Her books Stir it Up and The Accidental American theorize a model of community organizing that integrates a political analysis of race, gender, class, poverty, sexuality, and other systems. As a consultant, Rinku has worked on narrative and political strategy with numerous organizations and foundations, including PolicyLink, the ACLU and the Nathan Cummings Foundation. She serves on numerous boards, including the Women’s March, where she is Co-President and the Foundation for National Progress, publisher of Mother Jones magazine.
Our Advisory Board
Our advisory board is a diverse group working in advocacy, storytelling, strategic communications, nonprofit leadership, law, academics and other fields.
Alfred is vice president for global communications at Ford, where he oversees communications, strategic partnerships, government relations, and public affairs. As part of the foundation’s executive leadership team, Alfred works on strategic planning and global brand management and partners with program teams to advance the foundation’s grant-making strategies and priorities.

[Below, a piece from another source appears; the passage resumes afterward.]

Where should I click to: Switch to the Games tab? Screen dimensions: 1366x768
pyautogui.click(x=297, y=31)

Alvin is the program director of the equality team of the Open Society Foundations’ U.S. Programs, overseeing grantmaking related to racial justice and racial narratives. He is a progressive racial justice thinker, writer, and strategist whose work supports a new generation of ideas and organizations to explore the intersection of human rights, racial justice, cross-movement building, and gender equity.

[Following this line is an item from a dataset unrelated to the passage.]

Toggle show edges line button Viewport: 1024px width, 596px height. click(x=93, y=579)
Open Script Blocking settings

Eric is principal at Brownbridge Strategies, a firm providing comprehensive communications and fundraising strategies for progressive organizations and movements. Previously, Eric was the communications director for the William and Flora Hewlett Foundation, where he created strategies for the foundation’s communications and worked closely with grantees to design and implement communications strategies in global development, reproductive health, environment, education, philanthropy, and the performing arts.
Jeff is the vice president for Narrative, Arts, and Culture at Race Forward. A celebrated journalist and music critic on hip hop music and culture, his 2005 book, Can't Stop Won't Stop, won the Before Columbus Foundation's American Book Award. His writings have appeared in publications such as URB, San Francisco Chronicle, the Village Voice, Vibe, Spin, The Nation, and Mother Jones. Jeff was previously the executive director of the Institute for Diversity in the Arts + Committee on Black Performing Arts at Stanford University.

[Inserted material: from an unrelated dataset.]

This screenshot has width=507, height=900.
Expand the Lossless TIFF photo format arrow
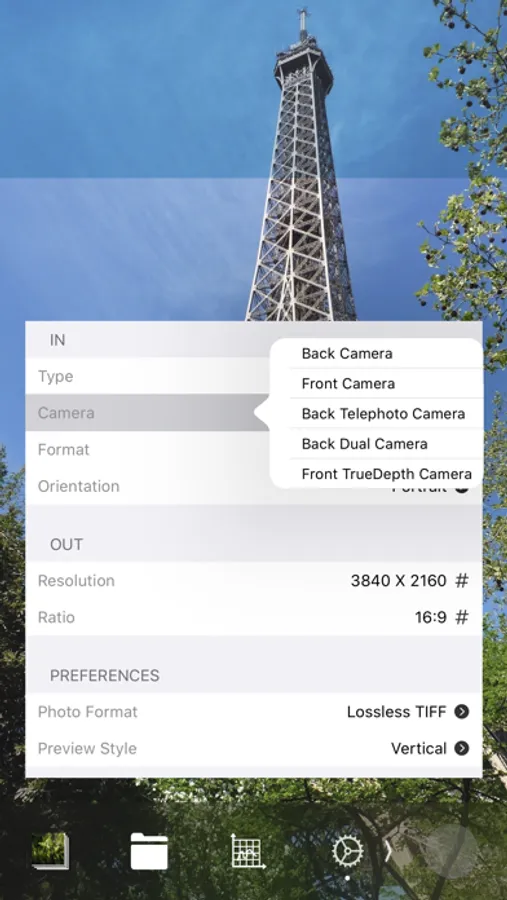click(x=462, y=712)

As the founder and president of Spitfire Strategies, Kristen has extensive experience conceiving, implementing and managing smart programs that create lasting social change. She has helped hundreds of nonprofits and foundations develop winning communication and campaign strategies to spur action around some of today’s most pressing problems and critical issues ranging from restoring the Gulf of Mexico after the BP oil spill to protecting Americans’ online privacy rights to making sure all kids have access to a good education, nutritious food and quality health care.
Liz is a seasoned cultural producer, change-maker, and strategist who has spent her career at the nexus of film and social impact. She is an independent consultant and co-founder of The Culture Group. Previously she served as executive director of FilmAid; advisor to HBO Films; executive vice president of programming and marketing at Sundance Channel, and co-founder and executive vice president of marketing for Fine Line Features. She was a member of President Obama’s Committee on the Arts and the Humanities and a member of the Academy of Motion Picture Arts and Sciences.